### PROBLEM DETAILS
Output the data word for word. Begin at its first line and end at the line with "The width and height of the screenshot is (644, 362).".

### RECORDS SHOWN
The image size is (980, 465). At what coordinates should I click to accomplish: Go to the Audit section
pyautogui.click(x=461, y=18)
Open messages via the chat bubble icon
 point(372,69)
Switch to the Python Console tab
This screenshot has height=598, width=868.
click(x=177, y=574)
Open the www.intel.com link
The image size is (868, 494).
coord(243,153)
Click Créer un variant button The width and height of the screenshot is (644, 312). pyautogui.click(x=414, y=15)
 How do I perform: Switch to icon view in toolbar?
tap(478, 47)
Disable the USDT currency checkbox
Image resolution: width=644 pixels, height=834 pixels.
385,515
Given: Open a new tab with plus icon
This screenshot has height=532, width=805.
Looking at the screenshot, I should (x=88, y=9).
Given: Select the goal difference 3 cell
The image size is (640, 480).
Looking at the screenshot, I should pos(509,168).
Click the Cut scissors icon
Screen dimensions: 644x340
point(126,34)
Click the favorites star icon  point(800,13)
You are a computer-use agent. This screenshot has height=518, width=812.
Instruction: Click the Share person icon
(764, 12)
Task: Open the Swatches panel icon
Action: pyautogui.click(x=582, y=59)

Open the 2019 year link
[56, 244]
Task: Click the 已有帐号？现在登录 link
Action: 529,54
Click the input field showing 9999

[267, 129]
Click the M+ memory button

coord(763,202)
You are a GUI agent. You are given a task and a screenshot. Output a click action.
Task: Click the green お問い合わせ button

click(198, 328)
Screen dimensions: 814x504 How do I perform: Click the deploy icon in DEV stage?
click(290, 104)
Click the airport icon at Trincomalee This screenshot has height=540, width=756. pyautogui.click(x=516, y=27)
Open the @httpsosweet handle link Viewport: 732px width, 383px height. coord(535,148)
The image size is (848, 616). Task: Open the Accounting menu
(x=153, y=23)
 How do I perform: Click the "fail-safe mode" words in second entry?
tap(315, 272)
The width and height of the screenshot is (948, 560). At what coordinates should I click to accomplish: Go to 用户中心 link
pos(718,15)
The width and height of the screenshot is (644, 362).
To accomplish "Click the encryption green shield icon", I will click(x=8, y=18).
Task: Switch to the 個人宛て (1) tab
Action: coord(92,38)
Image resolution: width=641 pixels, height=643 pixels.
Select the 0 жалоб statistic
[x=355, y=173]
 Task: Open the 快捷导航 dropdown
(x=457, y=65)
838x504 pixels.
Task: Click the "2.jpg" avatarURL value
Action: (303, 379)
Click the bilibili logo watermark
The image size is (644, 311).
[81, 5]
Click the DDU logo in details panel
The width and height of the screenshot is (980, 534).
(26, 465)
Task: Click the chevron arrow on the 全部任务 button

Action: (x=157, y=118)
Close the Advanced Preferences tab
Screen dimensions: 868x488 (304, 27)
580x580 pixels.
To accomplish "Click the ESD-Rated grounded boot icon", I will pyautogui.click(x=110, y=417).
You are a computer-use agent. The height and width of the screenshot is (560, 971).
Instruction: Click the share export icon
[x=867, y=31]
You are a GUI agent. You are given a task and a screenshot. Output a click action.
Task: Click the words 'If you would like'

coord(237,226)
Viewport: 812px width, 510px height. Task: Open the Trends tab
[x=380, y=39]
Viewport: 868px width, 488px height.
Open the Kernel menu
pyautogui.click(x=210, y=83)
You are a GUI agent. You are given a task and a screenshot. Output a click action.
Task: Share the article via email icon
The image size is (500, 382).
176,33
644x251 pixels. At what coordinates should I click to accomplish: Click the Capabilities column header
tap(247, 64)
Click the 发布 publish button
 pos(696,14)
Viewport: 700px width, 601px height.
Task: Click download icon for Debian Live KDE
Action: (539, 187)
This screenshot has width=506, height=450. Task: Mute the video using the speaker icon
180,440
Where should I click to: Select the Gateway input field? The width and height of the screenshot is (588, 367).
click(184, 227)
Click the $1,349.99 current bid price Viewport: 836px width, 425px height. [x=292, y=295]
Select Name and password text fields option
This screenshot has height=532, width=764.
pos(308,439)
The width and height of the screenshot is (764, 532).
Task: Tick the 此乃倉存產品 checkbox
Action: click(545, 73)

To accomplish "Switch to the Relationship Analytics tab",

### COMPLETED TASK
The image size is (980, 465). At what coordinates should I click to accomplish: Go to the Audit section
pyautogui.click(x=461, y=18)
Open messages via the chat bubble icon
 point(372,69)
Switch to the Python Console tab
This screenshot has height=598, width=868.
click(x=177, y=574)
Open the www.intel.com link
The image size is (868, 494).
coord(243,153)
Click Créer un variant button The width and height of the screenshot is (644, 312). pyautogui.click(x=414, y=15)
 How do I perform: Switch to icon view in toolbar?
tap(478, 47)
Disable the USDT currency checkbox
Image resolution: width=644 pixels, height=834 pixels.
385,515
Given: Open a new tab with plus icon
This screenshot has height=532, width=805.
Looking at the screenshot, I should (x=88, y=9).
Given: Select the goal difference 3 cell
The image size is (640, 480).
Looking at the screenshot, I should pos(509,168).
Click the Cut scissors icon
Screen dimensions: 644x340
point(126,34)
Click the favorites star icon  point(800,13)
You are a computer-use agent. This screenshot has height=518, width=812.
Instruction: Click the Share person icon
(764, 12)
Task: Open the Swatches panel icon
Action: pyautogui.click(x=582, y=59)

Open the 2019 year link
[56, 244]
Task: Click the 已有帐号？现在登录 link
Action: 529,54
Click the input field showing 9999

[267, 129]
Click the M+ memory button

coord(763,202)
You are a GUI agent. You are given a task and a screenshot. Output a click action.
Task: Click the green お問い合わせ button

click(198, 328)
Screen dimensions: 814x504 How do I perform: Click the deploy icon in DEV stage?
click(290, 104)
Click the airport icon at Trincomalee This screenshot has height=540, width=756. pyautogui.click(x=516, y=27)
Open the @httpsosweet handle link Viewport: 732px width, 383px height. coord(535,148)
The image size is (848, 616). Task: Open the Accounting menu
(x=153, y=23)
 How do I perform: Click the "fail-safe mode" words in second entry?
tap(315, 272)
The width and height of the screenshot is (948, 560). At what coordinates should I click to accomplish: Go to 用户中心 link
pos(718,15)
The width and height of the screenshot is (644, 362).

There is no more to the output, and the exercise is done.